婚約破棄されたぽちゃOL、 元スケーターの年下ジムトレーナーに翻弄されています
今夜、実家に彼氏を連れていく予定だった。
24歳の時に、取引先で出会った彼。
冗談を交え場を和ませつつ、スマートに商談を取りまとめる彼は頼もしくてかっこよく見えた。
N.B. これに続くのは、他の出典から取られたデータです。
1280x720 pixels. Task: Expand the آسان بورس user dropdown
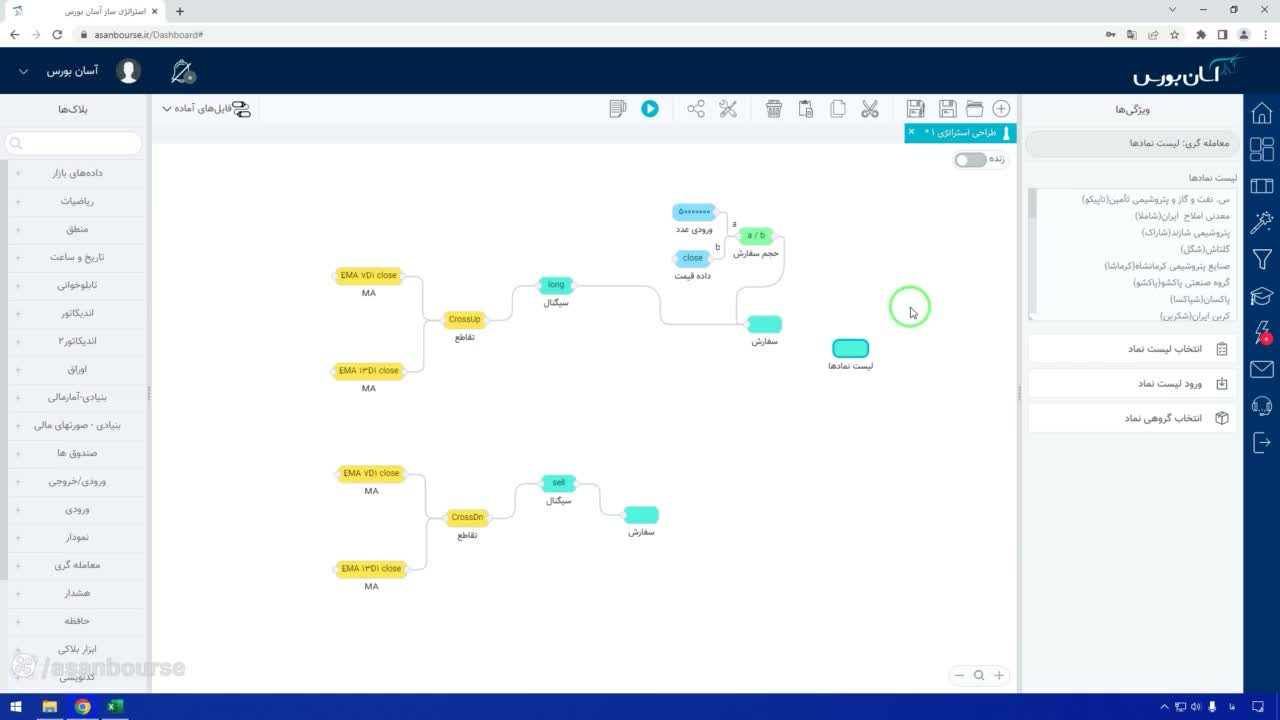pos(72,72)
同い年なんですね、なんて世間話から始まって、自然な流れで付き合って5年。
私たちは、このまま結婚するんだと思っていた。
世間では昔ほど『女の幸せは結婚』と決めつけられなくなってきた。
けど、友達が次々に結婚、出産していく中で羨ましいという思いはどんどん大きくなる。
もう少し若い頃はなんとも思わなかったのに、30歳を目前にして安定した人生というものが急激に魅力的に見え始めた。
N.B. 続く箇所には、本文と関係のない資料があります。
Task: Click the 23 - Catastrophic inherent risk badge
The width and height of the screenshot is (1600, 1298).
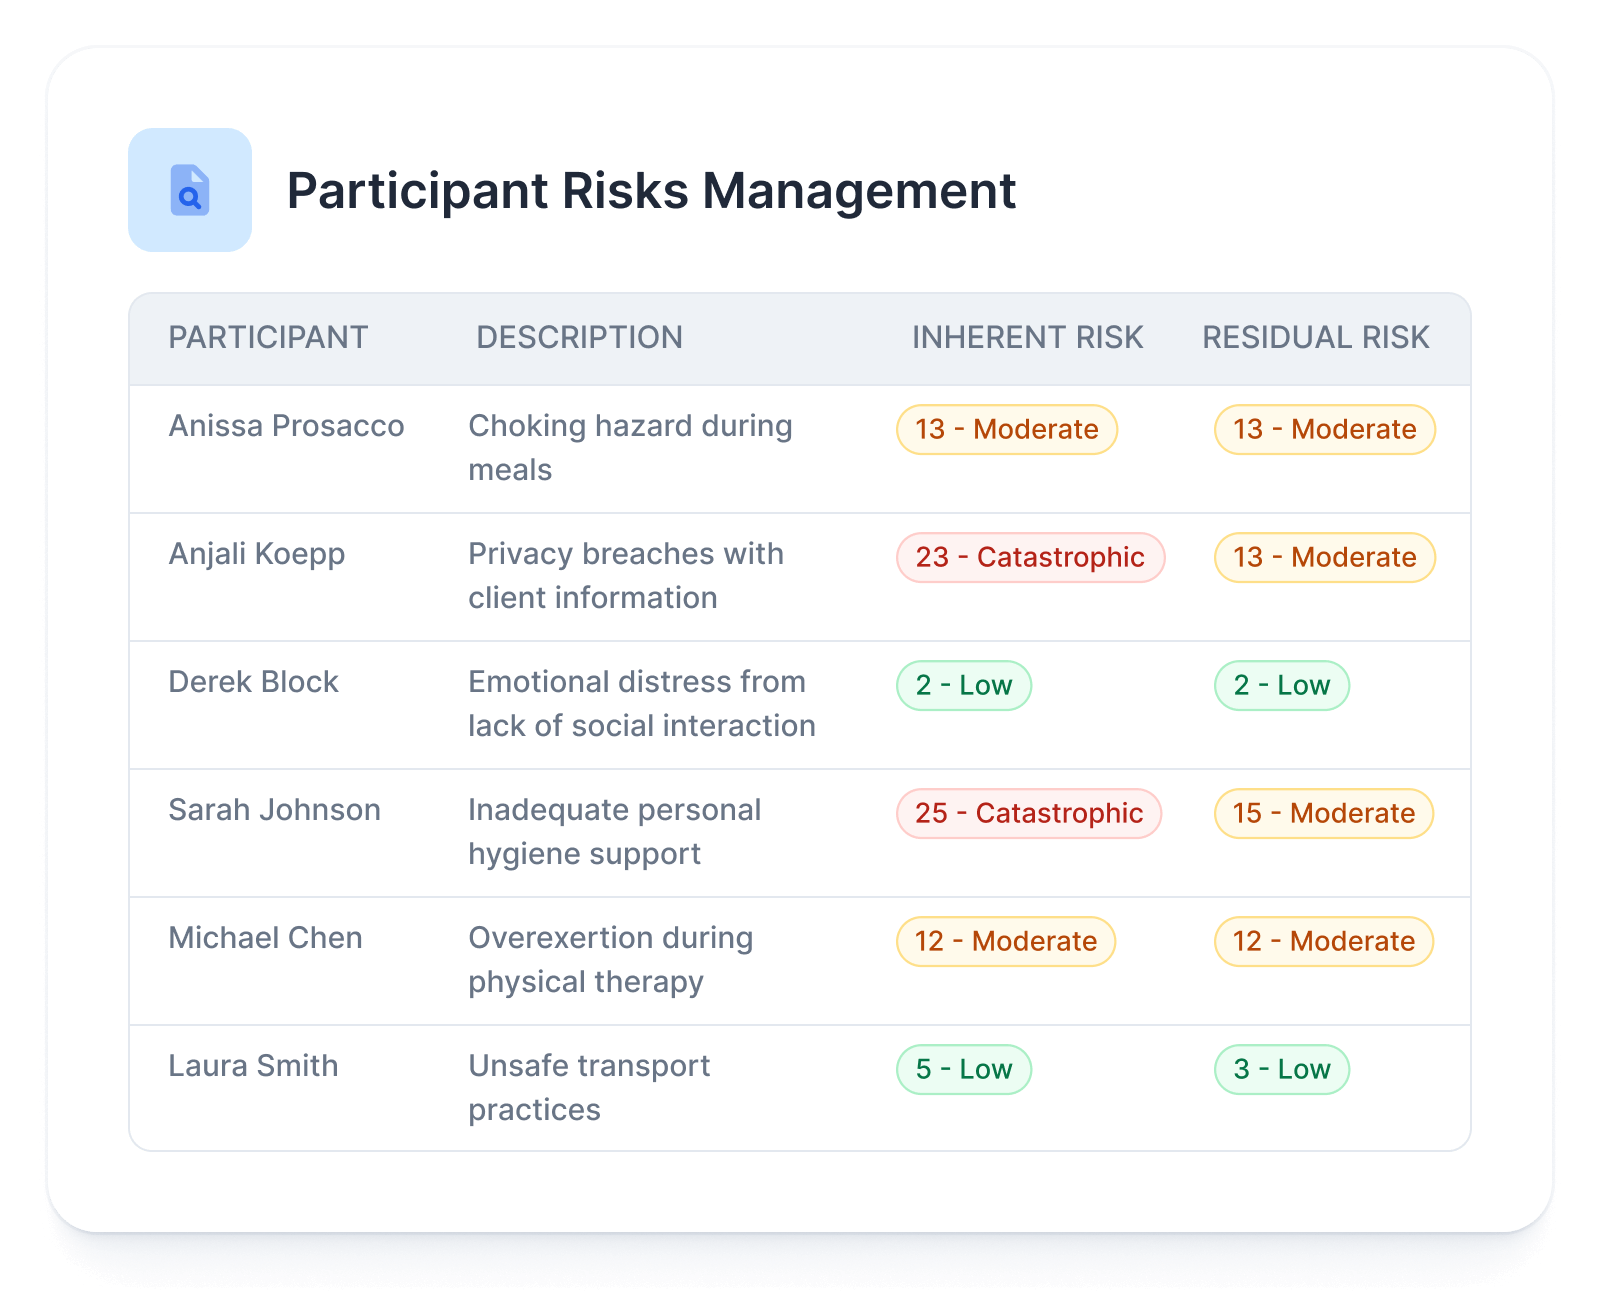Action: click(x=1030, y=557)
それに好きな人と結ばれ家庭を持った人は、それだけで人生がランクアップしているように見える。
だから、彼がやっと両親に会ってくれると言ってくれた時は内心ホッとしていた。
なのに――。
「『今日やっぱやめない?』って言われて。なんで? って食い下がったの。そしたら彼怒っちゃって、ほら、私って普段あんまり言い返さないから気に障ったみたいで」
一度話し出すと止まらなくなって、玲央の相づちも待たずにしゃべり続ける。
「だって、普段のデートならドタキャンされたってなんにも言わないけど、せっかくお母さんや玲央たちがご飯も準備して待ってくれてるのに。申し訳ないでしょ」
「そいつのことちゃんと殴った?」
「忘れてた」
まあ、私が本当にそんなことできるわけないんだけど。
そんなことより、最後に言われた言葉が衝撃的で最悪だった。
――瑠衣、いい加減察してくんない? 俺、別に結婚とか考えてないから。
あと正直、最近お前のこと女として見れてない。世話焼き過ぎて母さんにしか見えない……体型的にも。
前より太ったし。
こうして、5年間の交際はあっけなく終わってしまった。
「太ったのは認める。でも仕事柄お菓子は積極的に食べて研究したいからしょうがないの!」
「開き直っちゃったか」
「仕事のために体を犠牲にしてるの!」
「うん偉い、すごいよ」
5歳年下の弟になだめられる大人ってどうなんだろう。しかもめちゃくちゃなことを言っている自覚もある。
半分ほど残していたハイボールを一気に飲み干し、グラスをテーブルに置く。ドン、と思ったより大きな音が出た。
「てかさ、5年も付き合った彼女捨てるなんて最早犯罪! 私もう29なのに。ナントカ遺棄罪でしょっぴけるよ!」
「……姉ちゃん酔いすぎ。テンション変だよ」
「え? 大丈夫!」
酔いを回すために飲んでいるのだから、なんの問題もない。
そうでもしないと、自分の不甲斐なさや家族への申し訳なさ、そして自分の将来が一瞬で無くなった事実に押しつぶされてしまいそうだった。